In völliger Missachtung des identischen Längengrades beim Eintritt in’s norwegische Netz springt die Uhr meines iPhones 1 Stunde zurück.

Ich bin noch nicht lange unterwegs, da hat mir Norwegen schon deutlich vermittelt, dass hier nicht nur landschaftlich, sondern auch klimatisch eine völlig andere Musik spielt; die Temperaturen sinken gefühlt mit jedem Kilometer, und die Landschaft wird merklich karger und bergiger.
Um die Mittagszeit lege ich einen Stopp an einer Tankstelle ein, um die in Oulu gekauften Rukka Winter-Handschuhe anzuziehen – maßgeblich aber, weil das Motorrad fährt, als hätte ich vorne einen Platten oder zumindest viel zu wenig Luft im Reifen, was aber obskurerweise nicht der Fall ist.
Der Tankwart erklärt mir beim Kaffee, dass das am Asphalt liegt: Das schwere norwegische Schneeräumgerät hat über die Jahre Längsrillen in die Straße gezogen, denen das Motorrad jetzt hinterherläuft und dabei eine Gangart einlegt, wie ich sie schon oft am Sonntagmorgen gegen 04:00 Uhr auf dem Nachhauseweg an mir selber beobachten konnte. Das macht Sinn und ist mir allemal lieber als ein kaputter Schlauch, auch wenn der Tankwart, der nebenher noch eine kleine Reifenwerkstatt betreibt, das vermutlich genau andersherum sieht.

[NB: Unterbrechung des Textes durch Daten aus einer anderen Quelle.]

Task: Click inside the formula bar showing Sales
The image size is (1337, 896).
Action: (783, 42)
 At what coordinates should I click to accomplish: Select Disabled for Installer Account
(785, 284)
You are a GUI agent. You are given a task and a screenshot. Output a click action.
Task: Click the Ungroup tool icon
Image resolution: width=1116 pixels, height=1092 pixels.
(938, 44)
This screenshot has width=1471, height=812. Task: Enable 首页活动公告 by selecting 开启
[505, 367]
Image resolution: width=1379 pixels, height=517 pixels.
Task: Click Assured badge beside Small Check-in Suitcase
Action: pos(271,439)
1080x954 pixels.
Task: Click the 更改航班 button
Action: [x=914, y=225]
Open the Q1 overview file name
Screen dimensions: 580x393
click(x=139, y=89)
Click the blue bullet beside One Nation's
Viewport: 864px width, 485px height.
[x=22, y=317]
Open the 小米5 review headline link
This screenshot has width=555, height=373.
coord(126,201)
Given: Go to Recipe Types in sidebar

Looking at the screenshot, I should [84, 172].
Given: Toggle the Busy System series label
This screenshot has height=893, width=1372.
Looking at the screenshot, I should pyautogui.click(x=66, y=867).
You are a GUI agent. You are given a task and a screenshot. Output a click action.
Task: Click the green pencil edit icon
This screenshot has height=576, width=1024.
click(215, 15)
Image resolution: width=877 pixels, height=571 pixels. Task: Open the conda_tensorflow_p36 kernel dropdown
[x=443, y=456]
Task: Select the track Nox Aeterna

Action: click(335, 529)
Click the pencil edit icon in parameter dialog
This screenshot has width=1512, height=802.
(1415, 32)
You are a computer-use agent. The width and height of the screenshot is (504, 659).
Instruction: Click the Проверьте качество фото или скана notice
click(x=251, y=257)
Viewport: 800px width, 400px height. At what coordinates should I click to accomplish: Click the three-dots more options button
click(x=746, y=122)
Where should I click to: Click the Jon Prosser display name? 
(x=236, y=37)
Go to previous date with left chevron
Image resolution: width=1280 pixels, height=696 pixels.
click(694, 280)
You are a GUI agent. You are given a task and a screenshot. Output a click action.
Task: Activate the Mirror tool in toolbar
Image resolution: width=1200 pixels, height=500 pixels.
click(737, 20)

Auf dem Tanafjordveijen überschreite ich die Schneegrenze.

Auf dem Tanafjordveijen überschreite ich die Schneegrenze. Die Straße ist zwar frei, und es gibt keinen Niederschlag, aber rechts und links der Straße und auf den sanft geschwungenen Bergkuppen liegt reichlich davon, des Weiteren ist es mittlerweile wirklich lausig kalt.
Dankenswerterweise passiere ich gegen 14:00 Uhr kurz vor der Gabelung 888 und Fv98 eine Tankstelle mit angegliedertem Restaurant. Ich ziehe hier die Lange Elli unter bzw. hole das 200er Icebreaker Oasis Longsleeve zu Hilfe, esse angeblich ein Wiener Schnitzel (eine im Vergleich zum Original wahrlich kühn-übertriebene Beschreibung des Dargebotenen), und mache hemmungslos vom Kaffee-Refill Gebrauch. Nebenbei überschlage ich die restliche Strecke bis zum Nordkap und buche mir kurzentschlossen via booking.com eine Hütte etwas südlich von Skarsvåg.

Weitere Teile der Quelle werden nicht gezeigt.